Your assignment
All the entries that follow are to be returned exactly.

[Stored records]
---------------
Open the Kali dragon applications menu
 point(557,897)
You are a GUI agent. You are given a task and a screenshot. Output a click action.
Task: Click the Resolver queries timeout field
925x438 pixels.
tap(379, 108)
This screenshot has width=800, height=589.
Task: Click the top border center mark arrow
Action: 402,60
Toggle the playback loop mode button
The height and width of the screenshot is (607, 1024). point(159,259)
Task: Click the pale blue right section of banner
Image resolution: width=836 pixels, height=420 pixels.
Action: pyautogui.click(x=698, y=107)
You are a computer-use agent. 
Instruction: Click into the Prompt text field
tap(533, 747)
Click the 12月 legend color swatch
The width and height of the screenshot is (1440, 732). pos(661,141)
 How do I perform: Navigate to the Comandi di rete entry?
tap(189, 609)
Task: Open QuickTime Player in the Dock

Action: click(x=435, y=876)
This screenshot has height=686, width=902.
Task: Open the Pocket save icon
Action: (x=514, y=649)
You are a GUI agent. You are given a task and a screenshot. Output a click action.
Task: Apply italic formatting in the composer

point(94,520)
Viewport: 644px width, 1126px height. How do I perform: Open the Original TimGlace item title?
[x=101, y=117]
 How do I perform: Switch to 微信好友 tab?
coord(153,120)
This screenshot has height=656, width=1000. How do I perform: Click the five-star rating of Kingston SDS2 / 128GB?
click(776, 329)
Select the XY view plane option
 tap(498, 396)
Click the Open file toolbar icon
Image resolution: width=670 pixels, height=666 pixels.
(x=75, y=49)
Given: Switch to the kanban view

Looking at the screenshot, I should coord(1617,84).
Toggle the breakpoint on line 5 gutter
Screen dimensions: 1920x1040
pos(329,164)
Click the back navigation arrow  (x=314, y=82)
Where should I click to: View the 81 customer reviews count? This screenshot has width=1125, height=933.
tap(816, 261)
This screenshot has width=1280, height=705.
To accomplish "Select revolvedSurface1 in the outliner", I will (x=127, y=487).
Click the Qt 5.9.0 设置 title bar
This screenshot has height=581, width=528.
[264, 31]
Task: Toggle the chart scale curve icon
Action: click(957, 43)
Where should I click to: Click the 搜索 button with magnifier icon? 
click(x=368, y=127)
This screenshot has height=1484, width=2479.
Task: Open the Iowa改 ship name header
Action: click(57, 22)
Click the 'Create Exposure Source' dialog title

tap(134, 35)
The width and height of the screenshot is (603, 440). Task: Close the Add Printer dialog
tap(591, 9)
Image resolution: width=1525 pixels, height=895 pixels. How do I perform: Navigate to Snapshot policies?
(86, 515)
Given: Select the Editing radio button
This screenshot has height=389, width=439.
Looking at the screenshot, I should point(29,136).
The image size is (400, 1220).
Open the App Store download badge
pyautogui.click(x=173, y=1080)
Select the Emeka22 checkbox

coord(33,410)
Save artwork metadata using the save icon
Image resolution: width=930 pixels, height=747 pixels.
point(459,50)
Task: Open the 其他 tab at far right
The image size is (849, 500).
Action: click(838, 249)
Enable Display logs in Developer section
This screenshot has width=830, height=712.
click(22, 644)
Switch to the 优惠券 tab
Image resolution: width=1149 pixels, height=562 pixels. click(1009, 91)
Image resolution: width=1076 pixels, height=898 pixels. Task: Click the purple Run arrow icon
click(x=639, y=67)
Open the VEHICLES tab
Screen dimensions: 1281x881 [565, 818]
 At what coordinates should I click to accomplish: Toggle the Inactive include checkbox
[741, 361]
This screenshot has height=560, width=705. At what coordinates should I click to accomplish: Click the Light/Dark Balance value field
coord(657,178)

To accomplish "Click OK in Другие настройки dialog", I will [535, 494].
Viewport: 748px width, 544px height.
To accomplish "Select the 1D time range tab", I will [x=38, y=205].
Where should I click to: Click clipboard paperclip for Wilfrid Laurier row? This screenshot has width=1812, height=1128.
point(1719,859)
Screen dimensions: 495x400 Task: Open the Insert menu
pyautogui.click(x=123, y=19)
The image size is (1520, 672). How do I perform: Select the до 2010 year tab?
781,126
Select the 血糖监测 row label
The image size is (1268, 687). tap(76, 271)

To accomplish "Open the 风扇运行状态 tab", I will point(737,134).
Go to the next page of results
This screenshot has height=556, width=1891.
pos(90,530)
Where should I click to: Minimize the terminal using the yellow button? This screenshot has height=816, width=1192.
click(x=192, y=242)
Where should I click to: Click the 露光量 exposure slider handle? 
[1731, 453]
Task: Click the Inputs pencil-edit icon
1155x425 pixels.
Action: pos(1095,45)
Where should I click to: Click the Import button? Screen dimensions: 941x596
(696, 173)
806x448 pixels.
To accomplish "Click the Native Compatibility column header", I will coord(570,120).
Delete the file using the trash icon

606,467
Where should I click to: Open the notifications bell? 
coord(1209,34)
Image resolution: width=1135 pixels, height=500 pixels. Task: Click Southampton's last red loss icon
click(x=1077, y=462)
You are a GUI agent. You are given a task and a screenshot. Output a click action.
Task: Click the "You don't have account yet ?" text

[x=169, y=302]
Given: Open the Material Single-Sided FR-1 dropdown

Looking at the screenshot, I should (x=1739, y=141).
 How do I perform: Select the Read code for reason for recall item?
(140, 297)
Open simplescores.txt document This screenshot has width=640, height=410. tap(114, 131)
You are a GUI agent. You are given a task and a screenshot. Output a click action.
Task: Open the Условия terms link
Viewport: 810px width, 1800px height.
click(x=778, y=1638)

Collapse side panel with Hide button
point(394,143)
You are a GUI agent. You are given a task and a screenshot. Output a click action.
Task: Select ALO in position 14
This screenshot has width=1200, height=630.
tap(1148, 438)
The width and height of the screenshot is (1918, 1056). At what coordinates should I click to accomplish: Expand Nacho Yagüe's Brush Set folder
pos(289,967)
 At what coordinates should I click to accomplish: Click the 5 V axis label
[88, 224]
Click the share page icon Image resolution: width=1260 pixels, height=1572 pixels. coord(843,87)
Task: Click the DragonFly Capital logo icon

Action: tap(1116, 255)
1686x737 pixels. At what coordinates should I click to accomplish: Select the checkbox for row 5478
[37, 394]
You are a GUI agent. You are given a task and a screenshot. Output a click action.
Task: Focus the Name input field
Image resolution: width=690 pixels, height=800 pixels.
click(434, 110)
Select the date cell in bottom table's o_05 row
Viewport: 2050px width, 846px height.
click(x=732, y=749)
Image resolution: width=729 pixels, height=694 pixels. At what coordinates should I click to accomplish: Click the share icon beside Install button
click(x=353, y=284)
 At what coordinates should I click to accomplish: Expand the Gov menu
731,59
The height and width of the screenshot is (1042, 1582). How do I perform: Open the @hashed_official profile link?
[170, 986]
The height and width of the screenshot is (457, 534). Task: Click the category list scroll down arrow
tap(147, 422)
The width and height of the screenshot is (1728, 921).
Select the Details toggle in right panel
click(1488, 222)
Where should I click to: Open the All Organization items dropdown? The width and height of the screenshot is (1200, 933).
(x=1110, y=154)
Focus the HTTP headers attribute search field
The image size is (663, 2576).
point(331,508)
---------------
Task result
Open the Kali dragon applications menu
 point(557,897)
You are a GUI agent. You are given a task and a screenshot. Output a click action.
Task: Click the Resolver queries timeout field
925x438 pixels.
tap(379, 108)
This screenshot has width=800, height=589.
Task: Click the top border center mark arrow
Action: 402,60
Toggle the playback loop mode button
The height and width of the screenshot is (607, 1024). point(159,259)
Task: Click the pale blue right section of banner
Image resolution: width=836 pixels, height=420 pixels.
Action: pyautogui.click(x=698, y=107)
You are a computer-use agent. 
Instruction: Click into the Prompt text field
tap(533, 747)
Click the 12月 legend color swatch
The width and height of the screenshot is (1440, 732). pos(661,141)
 How do I perform: Navigate to the Comandi di rete entry?
tap(189, 609)
Task: Open QuickTime Player in the Dock

Action: click(x=435, y=876)
This screenshot has height=686, width=902.
Task: Open the Pocket save icon
Action: (x=514, y=649)
You are a GUI agent. You are given a task and a screenshot. Output a click action.
Task: Apply italic formatting in the composer

point(94,520)
Viewport: 644px width, 1126px height. How do I perform: Open the Original TimGlace item title?
[x=101, y=117]
 How do I perform: Switch to 微信好友 tab?
coord(153,120)
This screenshot has height=656, width=1000. How do I perform: Click the five-star rating of Kingston SDS2 / 128GB?
click(776, 329)
Select the XY view plane option
 tap(498, 396)
Click the Open file toolbar icon
Image resolution: width=670 pixels, height=666 pixels.
(x=75, y=49)
Given: Switch to the kanban view

Looking at the screenshot, I should coord(1617,84).
Toggle the breakpoint on line 5 gutter
Screen dimensions: 1920x1040
pos(329,164)
Click the back navigation arrow  (x=314, y=82)
Where should I click to: View the 81 customer reviews count? This screenshot has width=1125, height=933.
tap(816, 261)
This screenshot has width=1280, height=705.
To accomplish "Select revolvedSurface1 in the outliner", I will (x=127, y=487).
Click the Qt 5.9.0 设置 title bar
This screenshot has height=581, width=528.
[264, 31]
Task: Toggle the chart scale curve icon
Action: click(957, 43)
Where should I click to: Click the 搜索 button with magnifier icon? 
click(x=368, y=127)
This screenshot has height=1484, width=2479.
Task: Open the Iowa改 ship name header
Action: click(57, 22)
Click the 'Create Exposure Source' dialog title

tap(134, 35)
The width and height of the screenshot is (603, 440). Task: Close the Add Printer dialog
tap(591, 9)
Image resolution: width=1525 pixels, height=895 pixels. How do I perform: Navigate to Snapshot policies?
(86, 515)
Given: Select the Editing radio button
This screenshot has height=389, width=439.
Looking at the screenshot, I should point(29,136).
The image size is (400, 1220).
Open the App Store download badge
pyautogui.click(x=173, y=1080)
Select the Emeka22 checkbox

coord(33,410)
Save artwork metadata using the save icon
Image resolution: width=930 pixels, height=747 pixels.
point(459,50)
Task: Open the 其他 tab at far right
The image size is (849, 500).
Action: click(838, 249)
Enable Display logs in Developer section
This screenshot has width=830, height=712.
click(22, 644)
Switch to the 优惠券 tab
Image resolution: width=1149 pixels, height=562 pixels. click(1009, 91)
Image resolution: width=1076 pixels, height=898 pixels. Task: Click the purple Run arrow icon
click(x=639, y=67)
Open the VEHICLES tab
Screen dimensions: 1281x881 [565, 818]
 At what coordinates should I click to accomplish: Toggle the Inactive include checkbox
[741, 361]
This screenshot has height=560, width=705. At what coordinates should I click to accomplish: Click the Light/Dark Balance value field
coord(657,178)

To accomplish "Click OK in Другие настройки dialog", I will [535, 494].
Viewport: 748px width, 544px height.
To accomplish "Select the 1D time range tab", I will [x=38, y=205].
Where should I click to: Click clipboard paperclip for Wilfrid Laurier row? This screenshot has width=1812, height=1128.
point(1719,859)
Screen dimensions: 495x400 Task: Open the Insert menu
pyautogui.click(x=123, y=19)
The image size is (1520, 672). How do I perform: Select the до 2010 year tab?
781,126
Select the 血糖监测 row label
The image size is (1268, 687). tap(76, 271)

To accomplish "Open the 风扇运行状态 tab", I will point(737,134).
Go to the next page of results
This screenshot has height=556, width=1891.
pos(90,530)
Where should I click to: Minimize the terminal using the yellow button? This screenshot has height=816, width=1192.
click(x=192, y=242)
Where should I click to: Click the 露光量 exposure slider handle? 
[1731, 453]
Task: Click the Inputs pencil-edit icon
1155x425 pixels.
Action: pos(1095,45)
Where should I click to: Click the Import button? Screen dimensions: 941x596
(696, 173)
806x448 pixels.
To accomplish "Click the Native Compatibility column header", I will coord(570,120).
Delete the file using the trash icon

606,467
Where should I click to: Open the notifications bell? 
coord(1209,34)
Image resolution: width=1135 pixels, height=500 pixels. Task: Click Southampton's last red loss icon
click(x=1077, y=462)
You are a GUI agent. You are given a task and a screenshot. Output a click action.
Task: Click the "You don't have account yet ?" text

[x=169, y=302]
Given: Open the Material Single-Sided FR-1 dropdown

Looking at the screenshot, I should (x=1739, y=141).
 How do I perform: Select the Read code for reason for recall item?
(140, 297)
Open simplescores.txt document This screenshot has width=640, height=410. tap(114, 131)
You are a GUI agent. You are given a task and a screenshot. Output a click action.
Task: Open the Условия terms link
Viewport: 810px width, 1800px height.
click(x=778, y=1638)

Collapse side panel with Hide button
point(394,143)
You are a GUI agent. You are given a task and a screenshot. Output a click action.
Task: Select ALO in position 14
This screenshot has width=1200, height=630.
tap(1148, 438)
The width and height of the screenshot is (1918, 1056). At what coordinates should I click to accomplish: Expand Nacho Yagüe's Brush Set folder
pos(289,967)
 At what coordinates should I click to accomplish: Click the 5 V axis label
[88, 224]
Click the share page icon Image resolution: width=1260 pixels, height=1572 pixels. coord(843,87)
Task: Click the DragonFly Capital logo icon

Action: tap(1116, 255)
1686x737 pixels. At what coordinates should I click to accomplish: Select the checkbox for row 5478
[37, 394]
You are a GUI agent. You are given a task and a screenshot. Output a click action.
Task: Focus the Name input field
Image resolution: width=690 pixels, height=800 pixels.
click(434, 110)
Select the date cell in bottom table's o_05 row
Viewport: 2050px width, 846px height.
click(x=732, y=749)
Image resolution: width=729 pixels, height=694 pixels. At what coordinates should I click to accomplish: Click the share icon beside Install button
click(x=353, y=284)
 At what coordinates should I click to accomplish: Expand the Gov menu
731,59
The height and width of the screenshot is (1042, 1582). How do I perform: Open the @hashed_official profile link?
[170, 986]
The height and width of the screenshot is (457, 534). Task: Click the category list scroll down arrow
tap(147, 422)
The width and height of the screenshot is (1728, 921).
Select the Details toggle in right panel
click(1488, 222)
Where should I click to: Open the All Organization items dropdown? The width and height of the screenshot is (1200, 933).
(x=1110, y=154)
Focus the HTTP headers attribute search field
The image size is (663, 2576).
point(331,508)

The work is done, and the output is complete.